Texto proporcionado
------------------------------

En esa perspectiva, me gustaría hablar de lo que mejor conozco, de los portugueses, de su patria  y de su lengua. Sobre todo de su Literatura, la forma más elaborada que las  lenguas  alcanzan, teniendo en cuenta, por otro lado, que las Literaturas, que viven de las fábulas y de los imaginarios transversales, tienden a la universalidad y siempre nos unen. Compartir el modo cómo nos vemos, cómo nos definimos, lo que lamentamos y lo que deseamos, a través de la Literatura, es una forma de reconocernos como sujetos de un espacio que, saliendo siempre de una cierta tierra, queda en cima de la Tierra, un espacio familiar, ya que el imaginario y la transfiguración son un territorio extendido a todos, a pesar de que sean complejos y no resumibles.

Es más, por oposición, hablar de cierto modo de las Lenguas incluso es fácil y resumible. Es fácil para los portugueses, por ejemplo, hablar del Portugués con cierta vanagloria y entrar con facilidad en la corrida para los sprints en búsqueda de los primeros lugares del podium. Es fácil decir, por ejemplo, que hoy en día ella abarca cerca de doscientos millones de hablantes, mencionarla como la tercera lengua europea más hablada del mundo, y la sexta, después del mandarín, del inglés, del español, del hindi y del árabe, en el ranking de las grandes lenguas. Que se distribuye por cuatro  continentes  del  Globo terrestre, que sus hablantes corresponden a zonas en expansión demográfica, que contiene 600.000  vocablos  contra  el  millón  de vocablos ingleses, pero que se igualan por la riqueza de las perífrasis y asociaciones metafóricas, tal como sucede con las otras lenguas románicas. Que tienen vocablos míticos intraducibles a cualquier idioma como saudade, colo o bicho, palabras que son cuerpos semánticos simbólicos de su singularidad. Se puede decir también que, con el adviento de las nuevas tecnologías, los países que forman la comunidad que tiene por sigla CPLP, semejante a las lenguas francesa, inglesa o española, está creando instrumentos de utilización modernos y eficaces que le permite una proyección ascendente. Se puede decir que, al igual de lo que sucede con otras lenguas, también ahora regalamos libros, gorros y lapiceras a cambio de la aceptación de la lengua. Y, también, en sentido contrario, ya hacemos sociedad con países que no tienen nada que ver con la Comunidad de Países de Lengua Portuguesa, como es el caso de la integración inexplicable de Guinea Ecuatorial a cambio de eventuales petrodólares. Y en medio de todo eso, muchos distorsionan el sentido de  la frase de Fernando Pessoa, proclamando que mi patria es la lengua portuguesa, para que nos imaginemos grandes, como era antiguamente, cuando teníamos colonias y nos llamábamos imperio. Otros invocan la impresión de Miguel de Cervantes de que el portugués era un español sin huesos, para subrayar su carácter dúctil y melódico, asociado a un temperamento manso.

------------------------------

Contenido del listado
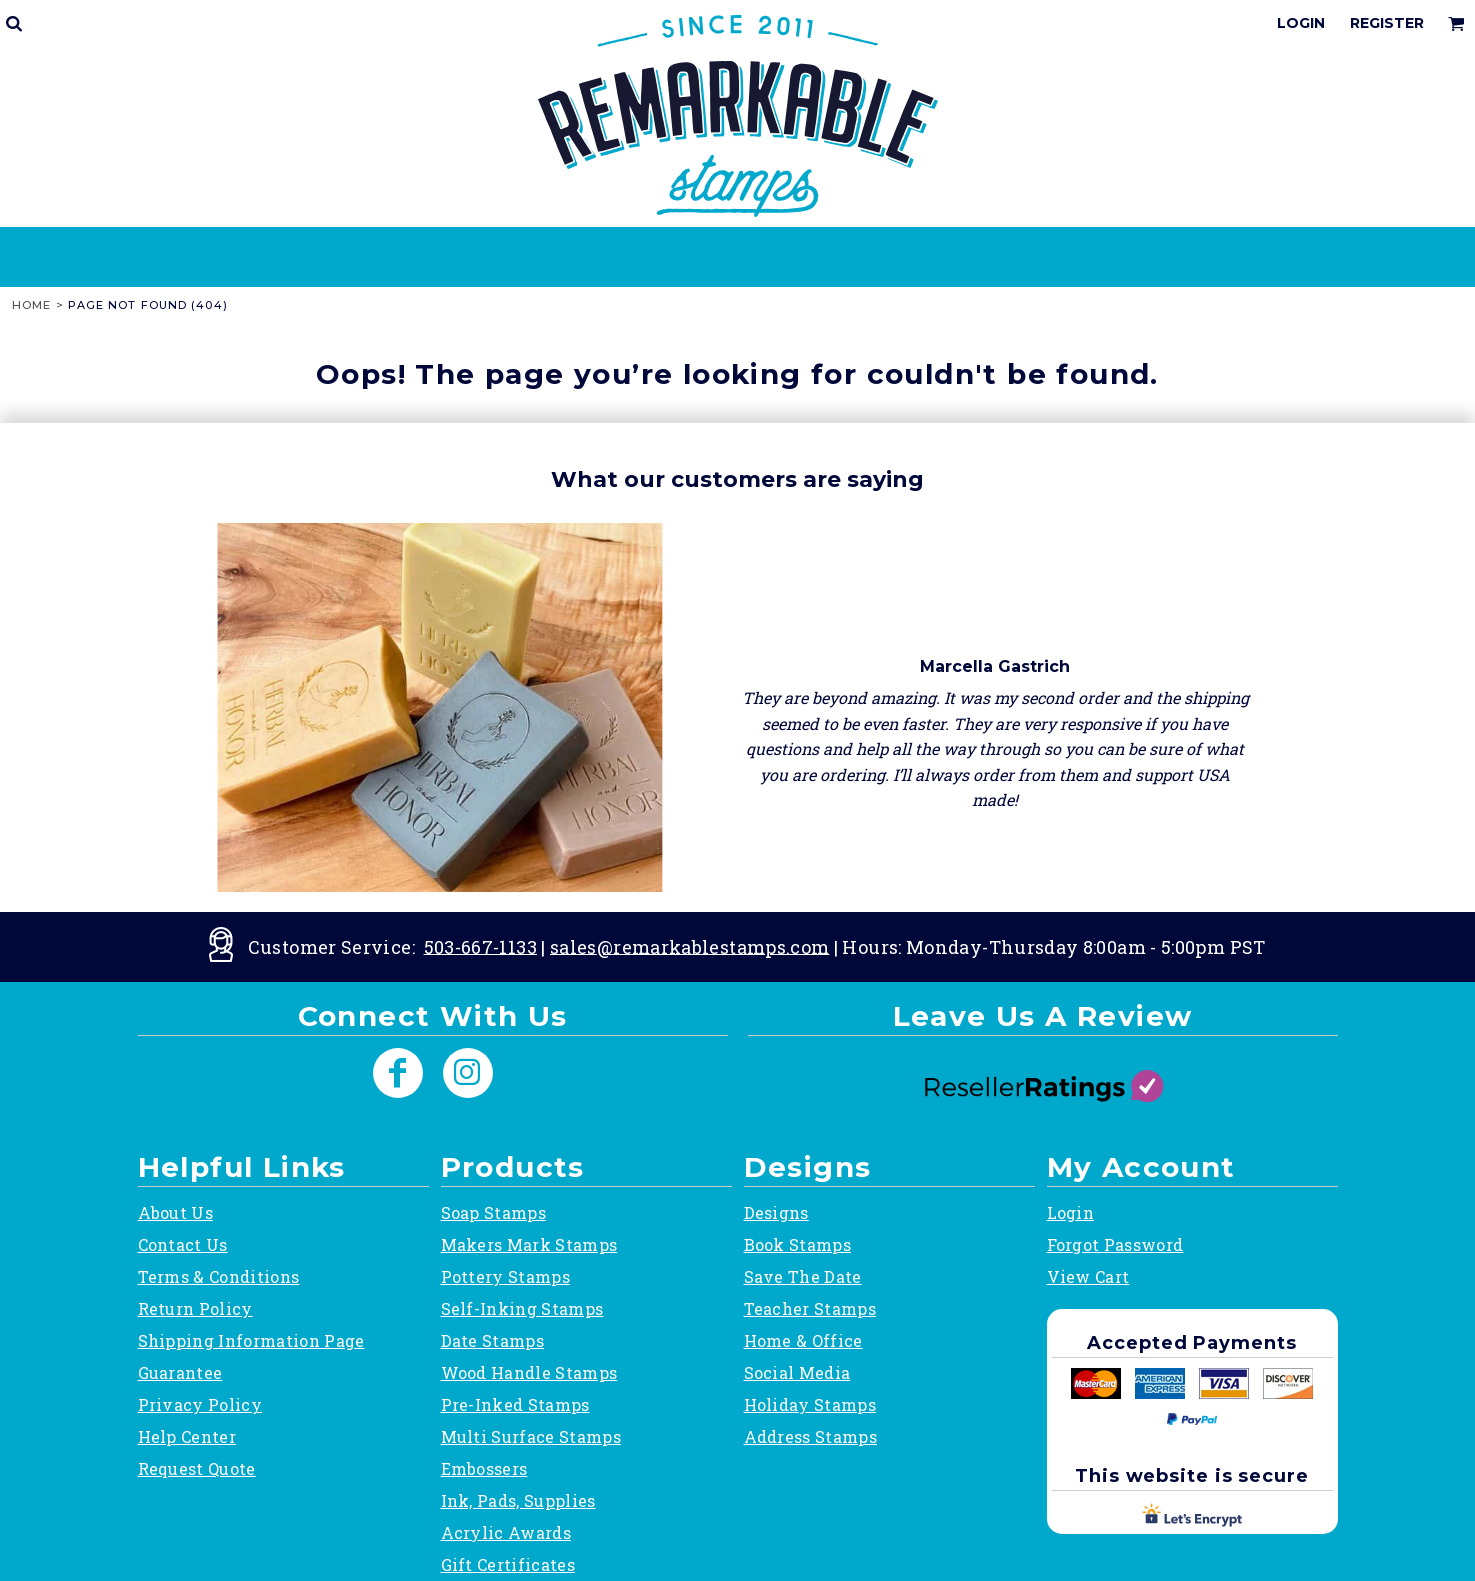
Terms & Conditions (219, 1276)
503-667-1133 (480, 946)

------------------------------

Qué hacer
A - Según el texto sobre la lengua portuguesa, ¿qué lenguas ocupan los puestos anteriores al portugués en el ranking de las grandes lenguas?
B - Escribe cómo sigue el texto sobre la lengua portuguesa después de su última oración.
El listado proviene de otra fuente.

Respuestas
A - Mandarín, inglés, español, hindi y árabe.

B -
O sea, descrita de este modo, la lengua Portuguesa se encuentra en medio de las estadísticas ganadoras. Pero nada será  comprendido  sobre la historia de esta lengua, si no se entiende que todo comenzó con una población de un millón de hablantes, ocupando el escaso espacio de unos noventa y tres mil kilómetros cuadrados muy cerca del mar, acosados por la vecina España y que, digan lo que digan, a lo largo de los siglos XIV y XV, fue el primero en circunnavegar África e ir hasta la India, y después a China y a Japón y el que primero circunnavegó la Tierra, y participó como pionero en la primera globalización, habiendo dejado el rastro de la Lengua Portuguesa, hasta hoy, por varios continentes. Con las manos sucias, pero también con las manos limpias, propias de una época, en el amanecer del descubrimiento de la configuración redonda de la Tierra.

Como también poco se entenderá si no se sabe que el inmenso imperio portugués se fragilizó, desde el primer momento, por pésimas administraciones, si no se dice que la religión católica dirigida por los portugueses era mucho más ritualista que instructiva, si no se comprende que la difusión de la lectura y de la instrucción letrada fue escasa y a veces nula en comparación con los pueblos considerados ultramarinos, entre los europeos. Y así, invocando la Literatura, el lugar donde la lengua florece, no admira que los portugueses incluso hoy encuentren en el símil del mar, ese lugar donde se definieron ya sea como ganadores o como vencidos, la proyección de su intimidad y de su destino. El símbolo de su configuración ontológica como nación y como individuos. Vocablos, oraciones, narrativas, cuentos populares y producción literaria de toda naturaleza tienen el mar como espacio y referencia. La música desde la popular a la erudita  se refiere a él como tema. Es impresionante la presencia del tema del mar en las letras de la música portuguesa. Una cantante como Amália Rodrigues encuentra en los versos que transcribo a continuación una síntesis íntima de esa configuración. De ella es la siguiente letra de fado:

“Tenía un corazón, lo perdí Pero sé que lo voy a encontrar Preso en el lodo del río

O anclado en el mar”.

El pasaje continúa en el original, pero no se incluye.